13 de septiembre de 2011

Ser Sociólogo*



En la cultura Azteca los jóvenes se instruían referente a las artes del conocimiento, filosofía y religión en el Calmécac, también ahí se les enseñaba la tradición y la medición del tiempo. El paso por el Calmécac era el comienzo del camino que los convertiría en Tlamatinime, o lo que en nuestros días se conoce como hombres sabios, aquellos que entienden la relación e influencia entre el Yo y el todo, entre el ayer y el mañana.

La historia dejó atrás el Calmécac y trae la Universidad; es cierto que no son estrictamente lo mismo, sin embargo, el fin une: “la búsqueda de la explicación”.

Ahora en la Universidad el conocimiento está diversificado en ciencias, una de ellas es la sociología, perteneciente a las ciencias sociales.

Nosotros estudiamos sociología, y aceptarla como parte nuestra es, también aceptar las responsabilidades de aquel que entiende los por qué y los cómo del hombre entre sociedad, de su entorno, de lo cotidiano y lo ideal.

Sin embargo, en nuestro contexto esa responsabilidad se multiplica. Como sociedad vivimos en una etapa de transición, de reinterpretación, inclusive, dando paso a una nueva era.

Es así que al conocer las consecuencias de nuestras acciones, nuestro modo de actuar, es decir, nuestra participación en el entorno social, influenciado por cuestiones éticas y morales; tendrán que estar a la altura de las responsabilidades que trae el dinamismo social.

El sociólogo Wright Mills en La imaginación sociológica nos dice, “el investigador social no es sólo un hombre corriente. Su misma tarea trasciende intelectualmente el ambiente en que vive, y hace esto cuando examina el orden económico de la Inglaterra del siglo XIX o la jerarquía de posiciones sociales de los Estados Unidos del siglo XX, las instituciones militares de la Roma imperial o la estructura política de la Unión Soviética”.

Sin embargo, además de actuar con responsabilidad y ser en cierto sentido privilegiados socialmente, ser sociólogo, tiene que estar siempre acompañado de humildad.

Aristóteles decía: “los grandes conocimientos engendran grandes dudas”; y esa humildad en la frase, tiene que estar en aquellos que en cualquier medida sean poseedores de conocimiento. Además, esas dudas son el motivo para que avance el conocimiento, y es justificación de nuestra constante preparación y formación.

Ser sociólogo es utilizar la historia con la madurez de quien ve los sucesos como situaciones particulares, pero a la vez, como consecuencias generales, que observa a los personajes en su pasado y futuro; integrándolos para dejar atrás la historia de bronce. También debemos aproximarnos a los sucesos e imágenes, enfocar para analizar pero desenfocar para ver en perspectiva. Volver a la historiografía para tener visión ante la neblina de la desinformación, de la ignorancia, siempre buscando el bien común.

No debemos perder la autonomía moral y la racionalidad independiente, pues estos elementos nos darán la agudeza y certeza en nuestras decisiones, en nuestro actuar.

Ser sociólogo no es cosa fácil pero qué es fácil en nuestros días, asumamos pues el camino y oficio que hemos elegido. Citando nuevamente a Wright Mills “El trabajo intelectual es la elección de un tipo de vida tanto como de una carrera; sépalo o no, el trabajador intelectual forma su propio yo a medida que trabaja por perfeccionarse en su oficio; para realizar sus propias potencialidades y aprovechar las oportunidades que se ofrezcan en su camino, forma un carácter que tiene como núcleo las cualidades del buen trabajador”.

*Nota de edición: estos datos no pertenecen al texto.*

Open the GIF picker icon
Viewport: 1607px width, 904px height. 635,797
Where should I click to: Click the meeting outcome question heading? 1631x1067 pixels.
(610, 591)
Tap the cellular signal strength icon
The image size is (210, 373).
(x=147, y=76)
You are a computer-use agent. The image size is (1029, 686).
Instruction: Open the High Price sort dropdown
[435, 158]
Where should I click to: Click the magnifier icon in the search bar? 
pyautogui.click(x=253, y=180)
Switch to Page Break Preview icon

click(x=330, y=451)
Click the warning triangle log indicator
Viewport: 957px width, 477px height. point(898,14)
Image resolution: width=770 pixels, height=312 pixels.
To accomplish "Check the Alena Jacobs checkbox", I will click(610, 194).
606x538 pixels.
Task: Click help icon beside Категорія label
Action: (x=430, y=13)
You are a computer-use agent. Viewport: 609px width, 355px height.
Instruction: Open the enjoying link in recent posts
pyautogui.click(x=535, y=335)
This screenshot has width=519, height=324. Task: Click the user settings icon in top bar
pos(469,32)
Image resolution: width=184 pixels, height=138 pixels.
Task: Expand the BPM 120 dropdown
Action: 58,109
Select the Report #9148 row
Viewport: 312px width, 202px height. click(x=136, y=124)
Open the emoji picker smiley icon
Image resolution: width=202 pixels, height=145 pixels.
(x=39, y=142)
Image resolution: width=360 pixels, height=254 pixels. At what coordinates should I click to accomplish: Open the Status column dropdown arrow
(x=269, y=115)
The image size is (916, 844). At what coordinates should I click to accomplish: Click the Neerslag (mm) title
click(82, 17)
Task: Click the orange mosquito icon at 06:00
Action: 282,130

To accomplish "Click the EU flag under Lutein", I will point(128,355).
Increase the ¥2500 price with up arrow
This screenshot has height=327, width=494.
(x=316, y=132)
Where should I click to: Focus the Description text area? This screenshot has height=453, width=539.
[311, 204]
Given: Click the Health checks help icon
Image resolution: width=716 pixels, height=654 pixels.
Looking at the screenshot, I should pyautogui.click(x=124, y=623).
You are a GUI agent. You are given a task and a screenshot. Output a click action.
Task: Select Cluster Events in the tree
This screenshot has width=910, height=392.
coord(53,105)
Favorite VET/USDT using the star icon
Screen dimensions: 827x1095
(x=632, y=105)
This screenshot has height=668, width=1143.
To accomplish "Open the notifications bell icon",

Concluyo diciendo: Ser sociólogo tiene que estar instruido por el ser sociológico, el cual se forma con los valores éticos y morales, con la responsabilidad social, humildad y todos aquellos elementos que aporten siempre en la construcción de una mejor sociedad.

















*Discurso ofrecido a mis compañeros de generación. Viernes 9 de septiembre 2011.